> _Page_
* START *
Think-tank wants Government Digital Service to create a “single digital government account” for citizens, and says bringing the organisation into the Department for Digital, Media, Culture and Sport will improve focus on “all aspects of digital transformation”

The Policy Exchange think-tank believes the Department for Digital, Culture, Media and Sport (DCMS) should be given responsibility for leading the digital transformation of government and that the Government Digital Service (GDS) should be moved over to the department.

In a report setting out how the UK could become a global leader in “govtech”, the think-tank argues that having the Cabinet Office lead on some aspects of digital transformation and DCMS on others is slowing its progress.

“While DCMS leads on the UK’s overall digital strategy, GDS currently remains largely under the departmental leadership of the Cabinet Office,” it said. “This divide adds organisational complexity, diffuses accountability and slows the overall progress of transformation.
* END *
> _Collected data_
* START *
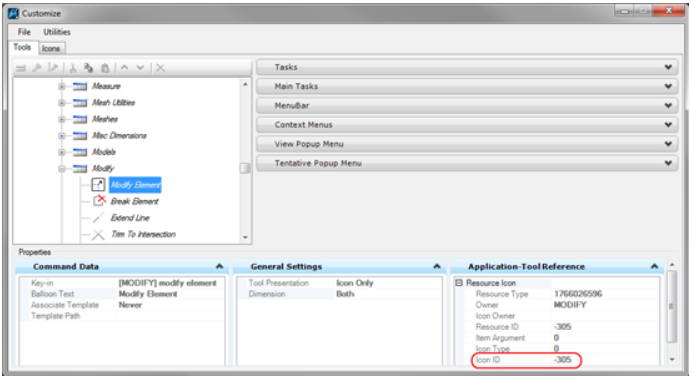The width and height of the screenshot is (691, 378).
Task: Switch to the Icons tab
Action: (51, 48)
* END *
> _Set of tasks_
• A. Please rewrite the passage about moving GDS into DCMS, starting with "Think-tank wants Government" and going on through "to the department.", with "digital modernization" in place of "digital transformation".
• B. Continue the passage about moving GDS into DCMS from its last sentence onward.

> _Answers provided_
• A.
Think-tank wants Government Digital Service to create a “single digital government account” for citizens, and says bringing the organisation into the Department for Digital, Media, Culture and Sport will improve focus on “all aspects of digital modernization”

The Policy Exchange think-tank believes the Department for Digital, Culture, Media and Sport (DCMS) should be given responsibility for leading the digital modernization of government and that the Government Digital Service (GDS) should be moved over to the department.

• B.
“Given the Cabinet Office’s many other responsibilities, it often runs the risk of being distracted from the long-term work required for digital transformation. Bringing all of GDS together into DCMS would help create a more coherent Department for Digital and Culture, able to focus on all aspects of digital transformation across the public and private sector.”

The Cabinet Office and GDS recently lost responsibility for data policy to DCMS, in a move that caused mixed reactions across industry and government experts. Some said it was a sensible move because it gave data policy a chance as “GDS is dying in the Cabinet Office”, while others said it marked the “end of central UK authority for digital, data and technology”. 

The Policy Exchange believes that, over time, DCMS should also take over leadership of projects it currently shares with the Department for Business, Energy and Industrial Strategy (BEIS), such as the artificial intelligence (AI) sector deal, and the newly created AI council. At the same time, it sees the sport part of DCMS moving to the Department of Health and Social Care. 

The report also said that the way the government is currently organised, with each department running its own services, makes it hard for datasets to work together, as departments and organisations in the public sector have “inherited rigid and fragmented data ownership models and are faced with the difficult task of attempting to modernise existing operating models”.

It added: “Organisational fragmentation in government comes hand-in-hand with a suite of siloed business components: disconnected data, siloed IT infrastructure and isolated pockets of IT and analytics skillsets, all of which hinder the ability to create data-driven services.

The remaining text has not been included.